▶ _Given text_
□ □ □

10. Freeze and Pixillate : Sounds a bit like previous instrumentals… not different enough. Though Monster Magnet do know how to mix screaming into an instrumental better than anyone.

11. A Thousand Stars : Some of the lyrics are quite good... And a nice MM bridge... Still something missing though.

12. Slap in the Face : Starts with a good clean riff, dirties it up, then there’s a pause and Dave says, “Ahhh… Go!”. I like it. It’s been done before but I like it… Surprising funk-type break to lead into the second verse... Thumbs up.

13. Little Bag of Gloom : ...Oh my god. It just finished. Quite a stunning effect. Who’d have guessed that song was only going to be 2:18?

2 comments:

Anonymous said...

I stumbled upon this blog on my ongoing quest to keep on top of Monster Magnet news. I really enjoyed it, not many people know about MM which is a shame because they bring honesty and integrity to this current limp music scene. Was a pleasure to read mate

Metalbob

Craig Cliff said...

Thanks Metalbob

Re-reading this post of mine reminded me how much I was looking forward to hearing these new songs on their European tour at the end of '08. A 'greatest hits' concert was cool, but one or two of these new songs would have been awesome.

□ □ □

▶ _Information shown_

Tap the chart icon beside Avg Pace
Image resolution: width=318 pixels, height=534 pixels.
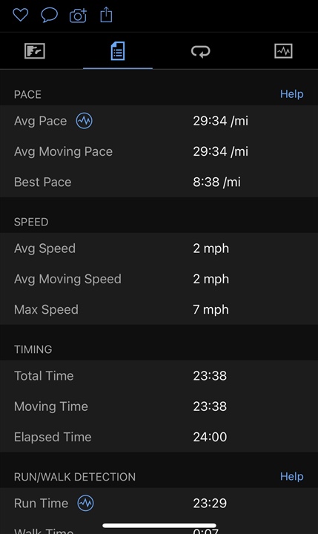click(x=84, y=121)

□ □ □

Reproduce the part of the Monster Magnet review that begins at the words "Thanks Metalbob" and stops after the words "have been awesome.".

Thanks Metalbob

Re-reading this post of mine reminded me how much I was looking forward to hearing these new songs on their European tour at the end of '08. A 'greatest hits' concert was cool, but one or two of these new songs would have been awesome.